The fever coach Stephanie White spoke with the journalists before the team’s Wednesday match and he was asked if the physical game could have a role in Clark who undergoes his last injury. His answer really gave credibility to this very possibility.
“Someone who has the ball in her hands as much as Caitlin, the physics she knows for 40 minutes,” White told journalists on Wednesday. “It makes you load differently. It makes you explode differently. It makes you speed up and decelerates differently. It is not the fluid movement that we want to see with regard to freedom of movement.
“And I think that all these things sometimes, when it may not be a blow or another, over time can contribute (an injury). This is why freedom of movement is a huge accent from our coaches when we have conversations at the level of the league.
White is the Clark coach, and she is in a natural position to be defensive of how his superstar player is defended. However, she also has the unique prospect of having trained against her with the sun last season.
“There is a level of physicity with which they are able to play against it”, ” White explained to journalists after the team’s sun victory on Tuesday. “I knew him as an adversary, and I see him like his coach, and I don’t know exactly why, but that’s just what it is, and we have to help him learn to adjust it and use it against them in certain ways.”
White also told journalists that she thought that the level of physics overall increased in the WNBA compared to previous standards. Is this a clark problem? Is it more a league problem as a league with the quantity of leverage that defenders can disrupt freedom of movement? It may be a healthy mix of the two.

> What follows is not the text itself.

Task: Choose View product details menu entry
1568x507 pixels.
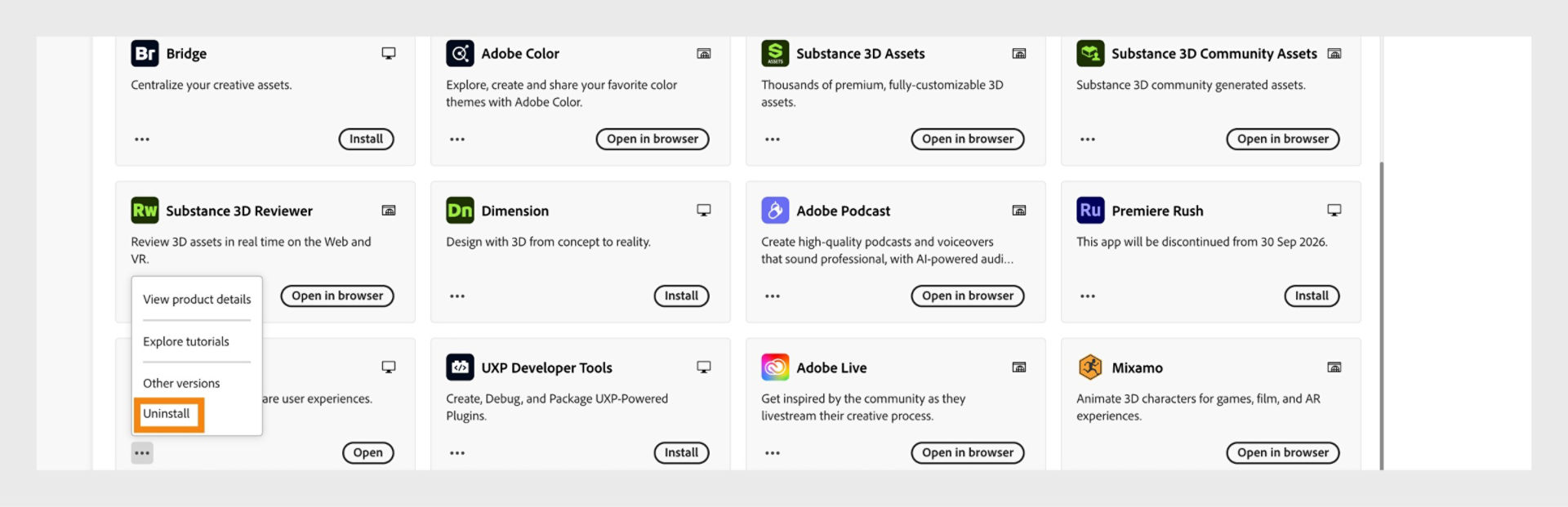Action: [x=196, y=299]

During the Indiana home victory against the Dallas Wings on Sunday, ESPN analyst and former player of the WNBA Rebecca Lobo and the ESPN game ad, Ryan Ruocco, specifically underlined several moments of the broadcast where Clark was at fault while being defended in a few seconds. The clip is a convincing example to stimulate White’s argument.
The New Yorker‘s Louisa Thomas wrote an excellent play in June On the way Clark crosses the same growing pain as the legend of the NBA Michael Jordan went through his first years in the League, when Detroit pistons The author of a specialized physicity plan to make it more difficult to succeed.

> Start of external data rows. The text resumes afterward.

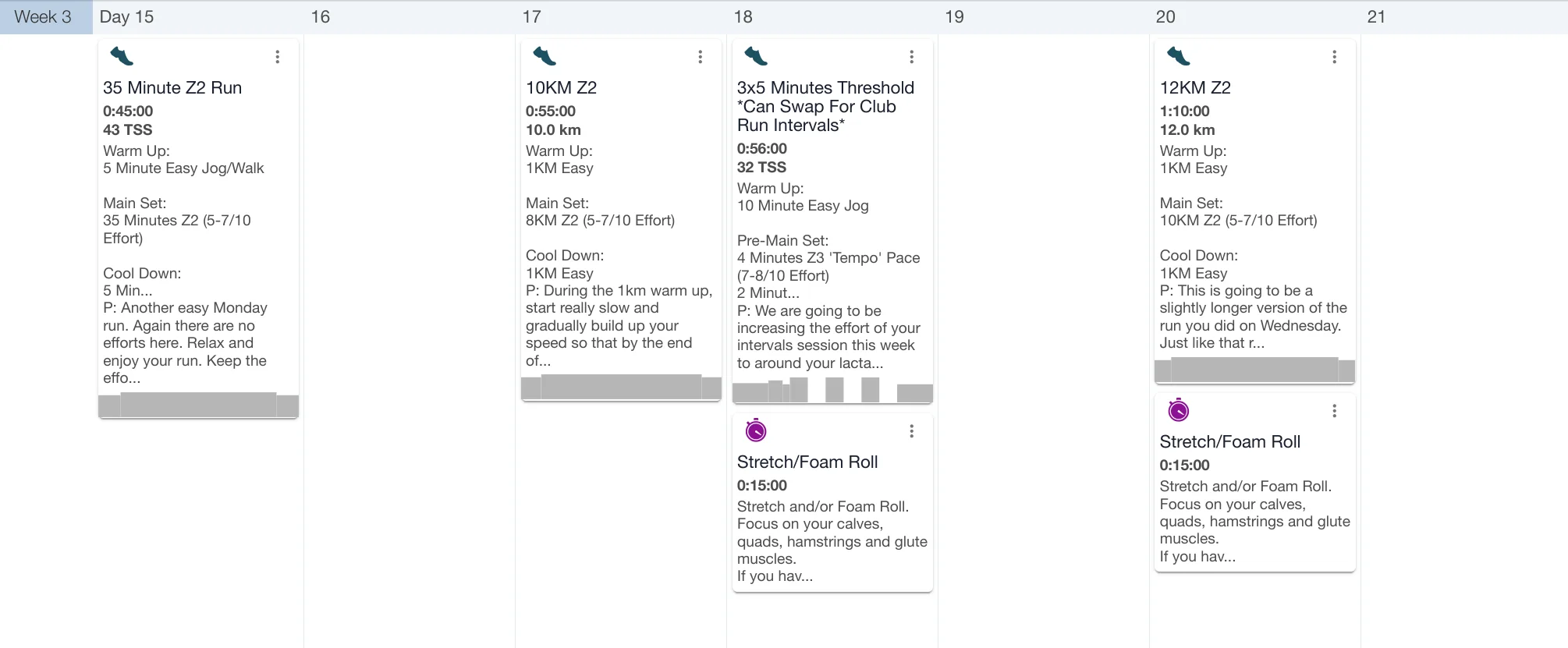Click the Threshold workout interval chart

[832, 390]
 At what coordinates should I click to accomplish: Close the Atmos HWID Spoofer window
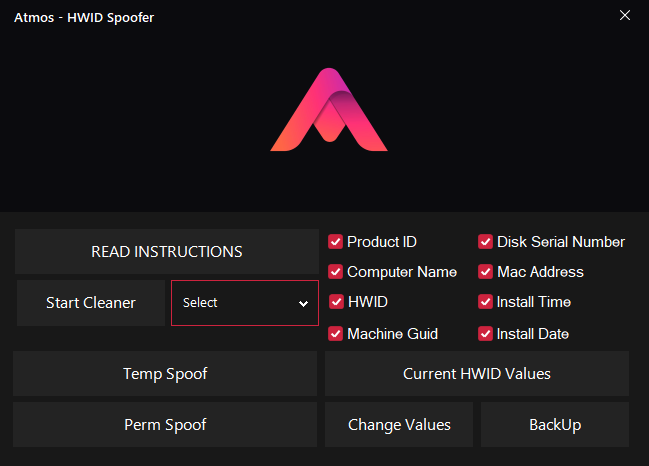(x=625, y=16)
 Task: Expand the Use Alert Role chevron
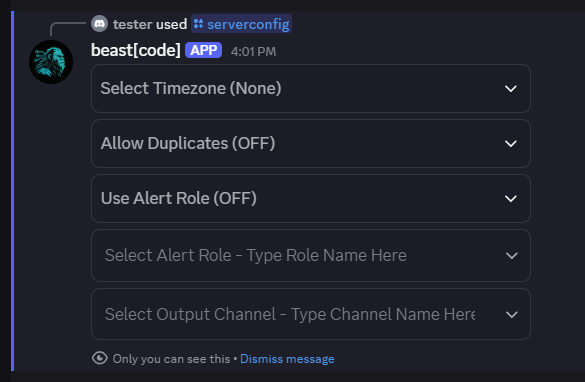[x=511, y=198]
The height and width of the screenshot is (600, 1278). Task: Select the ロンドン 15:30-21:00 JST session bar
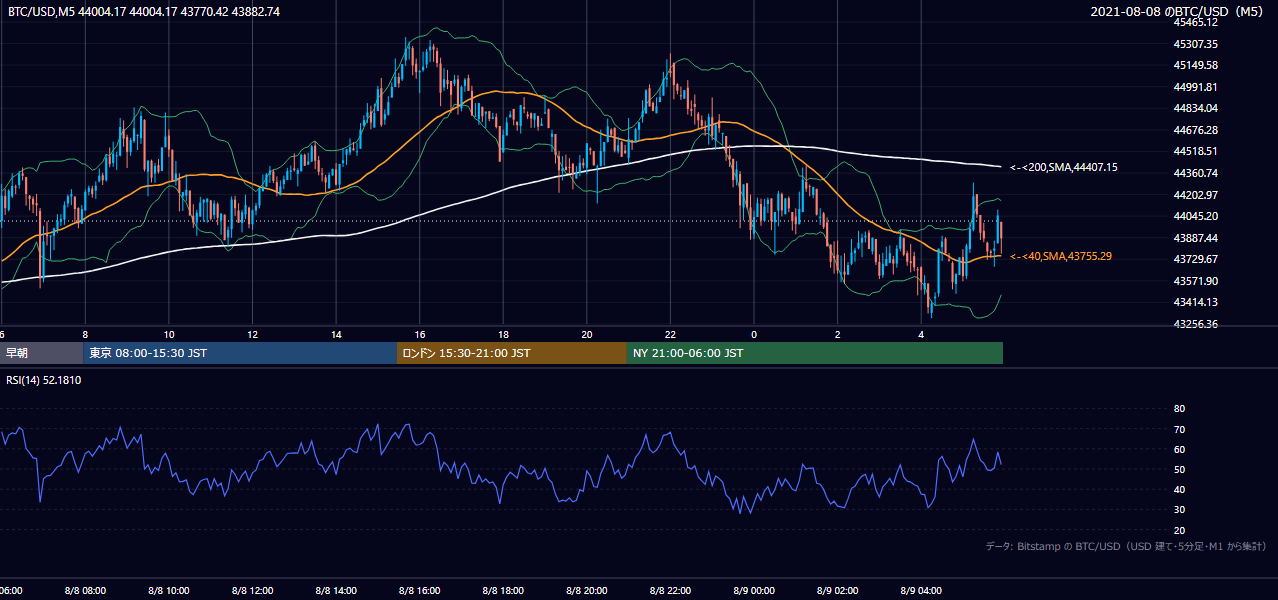tap(512, 353)
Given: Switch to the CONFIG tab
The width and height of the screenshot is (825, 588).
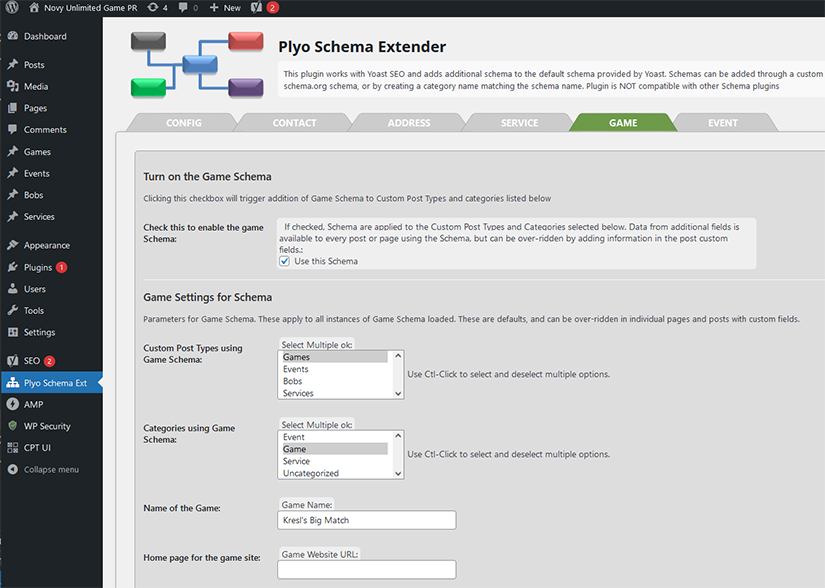Looking at the screenshot, I should [183, 123].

Jordan has finally exceeded this, and all the evidence of Clark’s career suggests so far that she should possibly do the same. The injuries are raised throughout the league, highlighting the larger argument of White according to which physicity has indeed changed over time with regard to WNBA referees.

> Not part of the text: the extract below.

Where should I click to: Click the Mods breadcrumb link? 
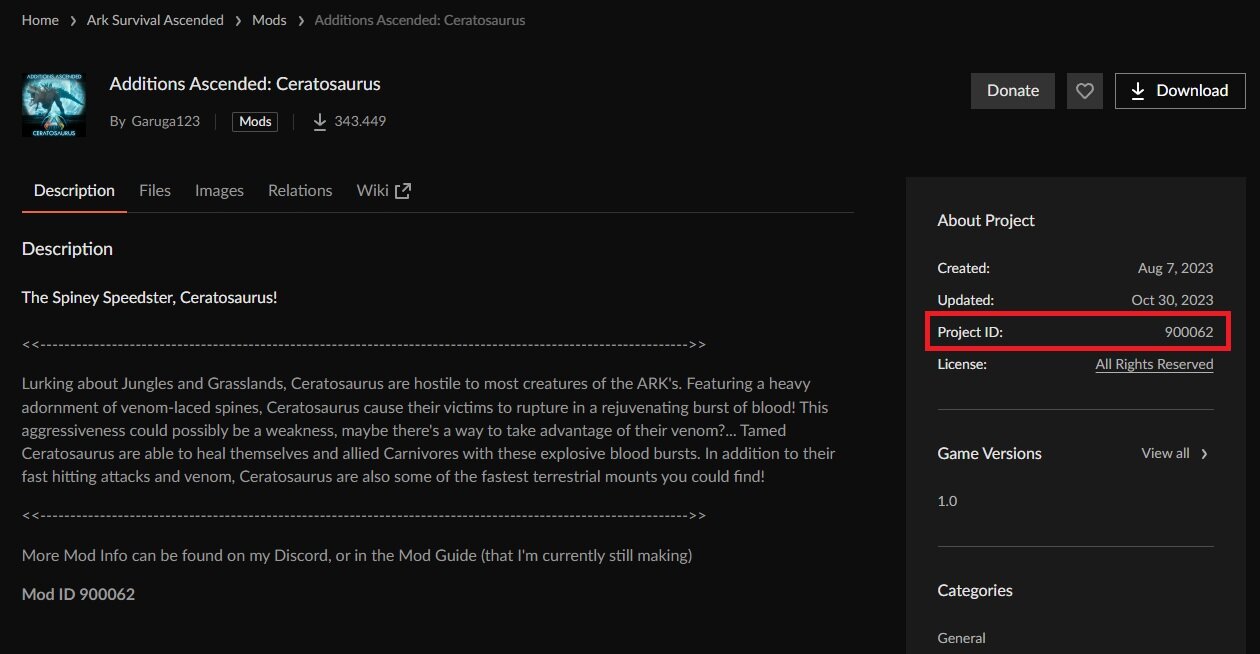(269, 20)
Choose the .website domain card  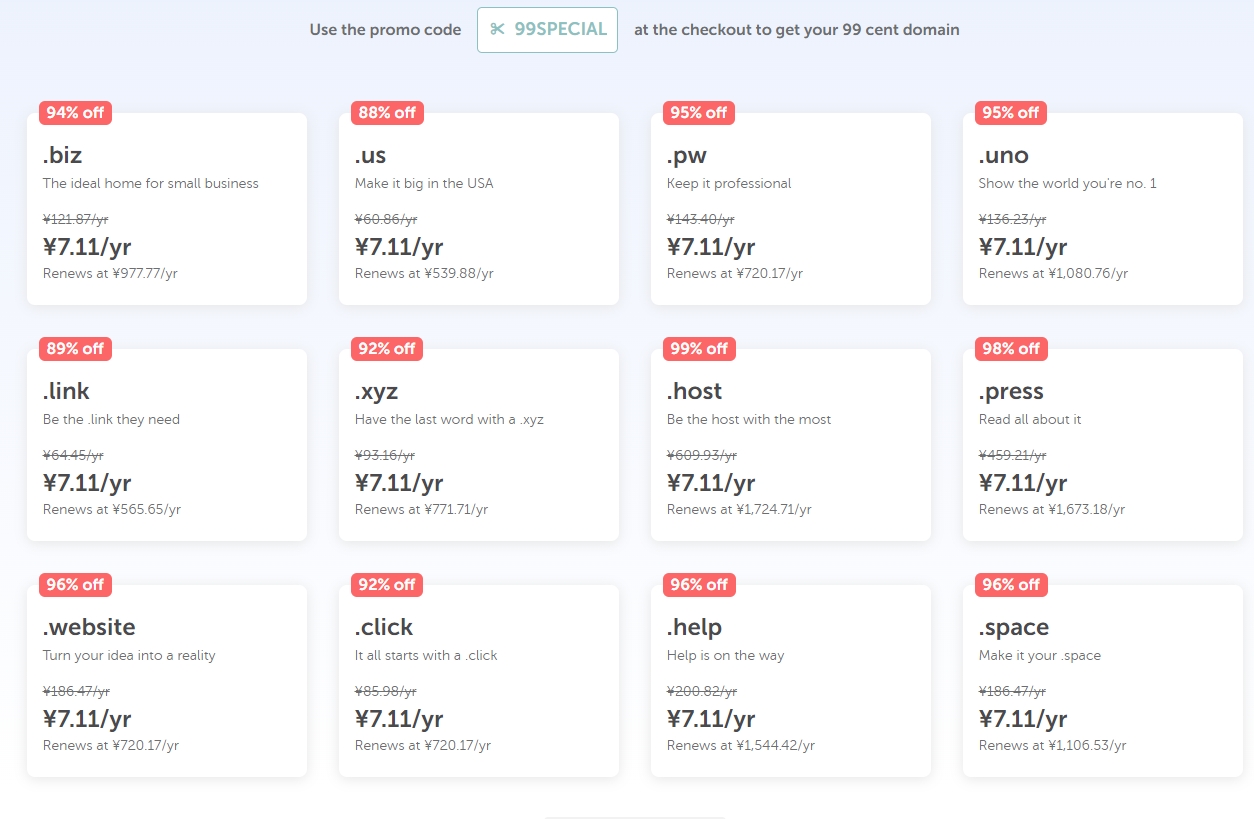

Does the added physical game contribute to the risk of clark injury? Objectively speaking, this is probably the case. Is all the risk of injury due to the added physical game? Common sense would say it, probably not. There is a fine line in officials who need to look more carefully how physically defenders play their opponents and simply accept how general physicity grew up in WNBA competition.
Part of Clark’s growth to be the best pro possible will depend on its ability to regularly manage aggressive defenses. Part of what will keep the best WNBA players on the field is an additional accent on the guarantee of freedom of movement remains as fluid as possible without giving offensive players an unjust advantage. Like white clues, opposite defenses will benefit from what civil servants give them.
The officiating WNBA remains a painful point in recent times, so that any significant adjustment to find a better balance will most likely and slowly come. For the moment, Clark faces a difficult balance itself between learning to play by physicality and staying healthy in the process. Like Jordan, she will understand in time.